Anastasia Martinez, A&E Staffer

“The Trial of the Chicago 7”, Aaron Sorkin’s legal drama, was released on October 16th, 2020 and can be streamed on Netflix. Aaron Sorkin takes little time in immersing audiences in the madness of 1968, exposing them to the major characters in the trial of the Chicago 7 as they prepare for their journey to protest the Vietnam War at the Democratic National Convention. Tom Hayden (Eddie Redmayne) and Rennie Davis (Alex Sharp) advocate for nonviolent marches, emphasizing the loss of young lives in an oppressive war. Abbie Hoffman (Sacha Baron Cohen) and Jerry Rubin (Jeremy Strong) take a more disorderly approach to dissent, believing that the structure can only be dismantled if it is first interrupted. John Carroll Lynch plays David Dellinger, a family man who tells his wife and son that nothing harmful can occur in Chicago, just as Bobby Seale (Yahya Abdul-Mateen II) vows that he too will be in and out quietly. 

“The Trial of the Chicago 7” is an engaging account of an earlier period of division and violent confrontation that is both unsettling and comforting. While the analogies aren’t exact, they are close enough to raise curiosity about what happens in society when state authority meets mainstream opposition. It is a raucous, wild situation. I highly advise audiences to read at least the general background to the trial. It reveals a good portion of the main plot elements and in my opinion, such spoilers are actually needed in this film. If you have no prior knowledge of the trial’s existence, you can find the majority of the film’s extreme amount of minor specifics to be quite complicated. If you do look up details about the trial, the film is clearly rich in details and brilliant overall. 

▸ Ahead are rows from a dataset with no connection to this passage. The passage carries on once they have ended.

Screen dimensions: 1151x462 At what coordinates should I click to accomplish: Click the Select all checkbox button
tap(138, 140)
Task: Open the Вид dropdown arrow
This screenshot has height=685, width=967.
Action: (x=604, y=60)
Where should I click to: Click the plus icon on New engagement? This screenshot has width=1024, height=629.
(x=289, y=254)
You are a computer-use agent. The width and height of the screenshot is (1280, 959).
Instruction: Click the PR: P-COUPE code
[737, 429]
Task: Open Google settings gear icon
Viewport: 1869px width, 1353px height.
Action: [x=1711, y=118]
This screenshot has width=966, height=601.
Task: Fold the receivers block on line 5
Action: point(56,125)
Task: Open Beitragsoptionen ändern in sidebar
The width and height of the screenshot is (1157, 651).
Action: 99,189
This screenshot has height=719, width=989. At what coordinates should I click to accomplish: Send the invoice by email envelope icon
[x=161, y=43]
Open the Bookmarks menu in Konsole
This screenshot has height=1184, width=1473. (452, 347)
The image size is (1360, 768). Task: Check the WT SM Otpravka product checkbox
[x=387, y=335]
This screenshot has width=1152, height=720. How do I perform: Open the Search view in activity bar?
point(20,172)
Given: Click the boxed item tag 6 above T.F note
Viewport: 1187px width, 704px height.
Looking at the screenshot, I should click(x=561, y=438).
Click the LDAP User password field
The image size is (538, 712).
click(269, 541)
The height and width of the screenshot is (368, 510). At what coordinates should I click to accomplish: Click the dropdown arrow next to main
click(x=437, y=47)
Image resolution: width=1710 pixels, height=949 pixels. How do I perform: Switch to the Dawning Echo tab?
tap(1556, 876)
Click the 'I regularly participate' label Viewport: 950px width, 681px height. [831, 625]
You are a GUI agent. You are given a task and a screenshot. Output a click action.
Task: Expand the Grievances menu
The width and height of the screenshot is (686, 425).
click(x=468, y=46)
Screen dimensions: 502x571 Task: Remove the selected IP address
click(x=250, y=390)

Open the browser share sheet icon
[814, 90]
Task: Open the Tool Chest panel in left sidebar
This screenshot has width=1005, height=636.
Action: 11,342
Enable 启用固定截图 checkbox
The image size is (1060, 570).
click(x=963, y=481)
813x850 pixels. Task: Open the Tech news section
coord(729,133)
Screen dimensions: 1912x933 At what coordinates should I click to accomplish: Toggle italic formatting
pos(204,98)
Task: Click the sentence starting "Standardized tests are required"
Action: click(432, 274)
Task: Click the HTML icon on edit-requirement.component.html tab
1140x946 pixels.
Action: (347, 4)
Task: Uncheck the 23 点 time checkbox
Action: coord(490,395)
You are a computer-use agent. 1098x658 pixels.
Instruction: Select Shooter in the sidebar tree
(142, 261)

The film’s trials, which have both heated debate and total silence for several minutes, provide the appearance of a true courtroom. The scenes that switch back and forth between the trial and the riot events are fantastic and they help to create a tense environment. The acting of each character in their position, their movement, their voice, and even the dialogue is absolutely perfect. The film ends with Eddie Redmayne’s character reading off the names of American soldiers that have died in the Vietnam War over the course of the trial, and with anecdotes about what happened to each character after the trial. The ending is surreal and perplexing particularly in light of the film’s overall tone. This ending doesn’t make much sense given that the film’s focus is mostly about the trial process and the efforts of those accused to prove their innocence. 

Overall this film is fantastic but it has a few minor shortcomings that throw it off balance. While the film attempts to make the events interesting and easy to understand, the lack of historical context can leave some audience members confused.  For those who do understand the context, the film’s great complexity in its tale caters to both history and law lovers as being one of the best trial-based films ever made. I would rate this movie a 9.5 out of 10  It truly deserves this rating as well as its Oscar nominations.